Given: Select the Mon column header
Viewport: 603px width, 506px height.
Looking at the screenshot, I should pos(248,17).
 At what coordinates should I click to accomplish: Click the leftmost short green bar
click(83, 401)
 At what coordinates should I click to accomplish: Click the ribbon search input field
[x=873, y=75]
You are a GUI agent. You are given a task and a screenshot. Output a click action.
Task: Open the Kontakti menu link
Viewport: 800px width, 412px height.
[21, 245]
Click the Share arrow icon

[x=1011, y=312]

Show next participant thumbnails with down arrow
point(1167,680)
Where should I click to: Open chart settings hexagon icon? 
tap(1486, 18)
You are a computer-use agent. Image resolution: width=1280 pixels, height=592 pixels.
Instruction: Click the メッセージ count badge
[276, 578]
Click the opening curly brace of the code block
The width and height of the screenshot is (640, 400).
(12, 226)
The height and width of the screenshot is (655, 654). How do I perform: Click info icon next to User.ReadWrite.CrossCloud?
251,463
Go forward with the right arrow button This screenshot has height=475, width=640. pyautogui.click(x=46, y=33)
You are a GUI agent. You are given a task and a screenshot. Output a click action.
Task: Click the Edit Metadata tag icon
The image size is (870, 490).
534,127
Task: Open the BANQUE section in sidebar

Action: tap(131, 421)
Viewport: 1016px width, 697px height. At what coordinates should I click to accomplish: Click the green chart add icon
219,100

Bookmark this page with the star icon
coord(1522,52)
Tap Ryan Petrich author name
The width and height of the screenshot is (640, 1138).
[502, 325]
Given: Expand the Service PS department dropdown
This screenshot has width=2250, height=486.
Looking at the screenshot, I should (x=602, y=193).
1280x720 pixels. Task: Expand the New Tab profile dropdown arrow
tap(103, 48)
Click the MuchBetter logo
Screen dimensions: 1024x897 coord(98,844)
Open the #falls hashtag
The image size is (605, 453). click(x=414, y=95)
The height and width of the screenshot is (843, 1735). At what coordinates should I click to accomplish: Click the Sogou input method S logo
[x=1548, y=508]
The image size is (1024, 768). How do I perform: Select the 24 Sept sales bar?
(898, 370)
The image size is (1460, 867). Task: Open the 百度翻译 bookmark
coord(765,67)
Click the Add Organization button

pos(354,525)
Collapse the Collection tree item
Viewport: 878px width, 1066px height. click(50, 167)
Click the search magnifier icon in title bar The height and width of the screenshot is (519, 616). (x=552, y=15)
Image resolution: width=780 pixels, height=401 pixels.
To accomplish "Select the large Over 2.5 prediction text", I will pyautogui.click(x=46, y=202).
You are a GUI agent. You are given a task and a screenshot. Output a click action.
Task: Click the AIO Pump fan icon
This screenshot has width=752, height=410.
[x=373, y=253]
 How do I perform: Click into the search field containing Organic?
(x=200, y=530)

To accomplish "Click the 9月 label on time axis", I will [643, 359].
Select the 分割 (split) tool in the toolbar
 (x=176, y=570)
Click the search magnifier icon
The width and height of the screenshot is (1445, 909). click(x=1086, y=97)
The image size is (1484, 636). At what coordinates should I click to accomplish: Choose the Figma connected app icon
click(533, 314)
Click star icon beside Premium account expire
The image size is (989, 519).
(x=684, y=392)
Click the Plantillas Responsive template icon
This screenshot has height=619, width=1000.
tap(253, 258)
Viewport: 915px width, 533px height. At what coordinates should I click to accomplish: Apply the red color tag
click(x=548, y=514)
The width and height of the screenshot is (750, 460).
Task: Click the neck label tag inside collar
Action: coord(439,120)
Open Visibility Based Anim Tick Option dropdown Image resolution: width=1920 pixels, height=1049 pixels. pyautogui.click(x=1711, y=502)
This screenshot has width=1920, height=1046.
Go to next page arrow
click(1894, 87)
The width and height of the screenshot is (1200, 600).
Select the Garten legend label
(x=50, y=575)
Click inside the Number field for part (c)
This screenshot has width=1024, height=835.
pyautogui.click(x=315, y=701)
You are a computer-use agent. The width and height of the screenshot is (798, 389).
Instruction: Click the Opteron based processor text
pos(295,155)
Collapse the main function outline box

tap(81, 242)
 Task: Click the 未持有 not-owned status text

○ ○ ○ ○

Goal of the exercise =>
Exactly as they appear above, transcribe the records in full.

Answer to the problem =>
Given: Select the Mon column header
Viewport: 603px width, 506px height.
Looking at the screenshot, I should pos(248,17).
 At what coordinates should I click to accomplish: Click the leftmost short green bar
click(83, 401)
 At what coordinates should I click to accomplish: Click the ribbon search input field
[x=873, y=75]
You are a GUI agent. You are given a task and a screenshot. Output a click action.
Task: Open the Kontakti menu link
Viewport: 800px width, 412px height.
[21, 245]
Click the Share arrow icon

[x=1011, y=312]

Show next participant thumbnails with down arrow
point(1167,680)
Where should I click to: Open chart settings hexagon icon? 
tap(1486, 18)
You are a computer-use agent. Image resolution: width=1280 pixels, height=592 pixels.
Instruction: Click the メッセージ count badge
[276, 578]
Click the opening curly brace of the code block
The width and height of the screenshot is (640, 400).
(12, 226)
The height and width of the screenshot is (655, 654). How do I perform: Click info icon next to User.ReadWrite.CrossCloud?
251,463
Go forward with the right arrow button This screenshot has height=475, width=640. pyautogui.click(x=46, y=33)
You are a GUI agent. You are given a task and a screenshot. Output a click action.
Task: Click the Edit Metadata tag icon
The image size is (870, 490).
534,127
Task: Open the BANQUE section in sidebar

Action: tap(131, 421)
Viewport: 1016px width, 697px height. At what coordinates should I click to accomplish: Click the green chart add icon
219,100

Bookmark this page with the star icon
coord(1522,52)
Tap Ryan Petrich author name
The width and height of the screenshot is (640, 1138).
[502, 325]
Given: Expand the Service PS department dropdown
This screenshot has width=2250, height=486.
Looking at the screenshot, I should (x=602, y=193).
1280x720 pixels. Task: Expand the New Tab profile dropdown arrow
tap(103, 48)
Click the MuchBetter logo
Screen dimensions: 1024x897 coord(98,844)
Open the #falls hashtag
The image size is (605, 453). click(x=414, y=95)
The height and width of the screenshot is (843, 1735). At what coordinates should I click to accomplish: Click the Sogou input method S logo
[x=1548, y=508]
The image size is (1024, 768). How do I perform: Select the 24 Sept sales bar?
(898, 370)
The image size is (1460, 867). Task: Open the 百度翻译 bookmark
coord(765,67)
Click the Add Organization button

pos(354,525)
Collapse the Collection tree item
Viewport: 878px width, 1066px height. click(50, 167)
Click the search magnifier icon in title bar The height and width of the screenshot is (519, 616). (x=552, y=15)
Image resolution: width=780 pixels, height=401 pixels.
To accomplish "Select the large Over 2.5 prediction text", I will pyautogui.click(x=46, y=202).
You are a GUI agent. You are given a task and a screenshot. Output a click action.
Task: Click the AIO Pump fan icon
This screenshot has width=752, height=410.
[x=373, y=253]
 How do I perform: Click into the search field containing Organic?
(x=200, y=530)

To accomplish "Click the 9月 label on time axis", I will [643, 359].
Select the 分割 (split) tool in the toolbar
 (x=176, y=570)
Click the search magnifier icon
The width and height of the screenshot is (1445, 909). click(x=1086, y=97)
The image size is (1484, 636). At what coordinates should I click to accomplish: Choose the Figma connected app icon
click(533, 314)
Click star icon beside Premium account expire
The image size is (989, 519).
(x=684, y=392)
Click the Plantillas Responsive template icon
This screenshot has height=619, width=1000.
tap(253, 258)
Viewport: 915px width, 533px height. At what coordinates should I click to accomplish: Apply the red color tag
click(x=548, y=514)
The width and height of the screenshot is (750, 460).
Task: Click the neck label tag inside collar
Action: coord(439,120)
Open Visibility Based Anim Tick Option dropdown Image resolution: width=1920 pixels, height=1049 pixels. pyautogui.click(x=1711, y=502)
This screenshot has width=1920, height=1046.
Go to next page arrow
click(1894, 87)
The width and height of the screenshot is (1200, 600).
Select the Garten legend label
(x=50, y=575)
Click inside the Number field for part (c)
This screenshot has width=1024, height=835.
pyautogui.click(x=315, y=701)
You are a computer-use agent. The width and height of the screenshot is (798, 389).
Instruction: Click the Opteron based processor text
pos(295,155)
Collapse the main function outline box

tap(81, 242)
 Task: Click the 未持有 not-owned status text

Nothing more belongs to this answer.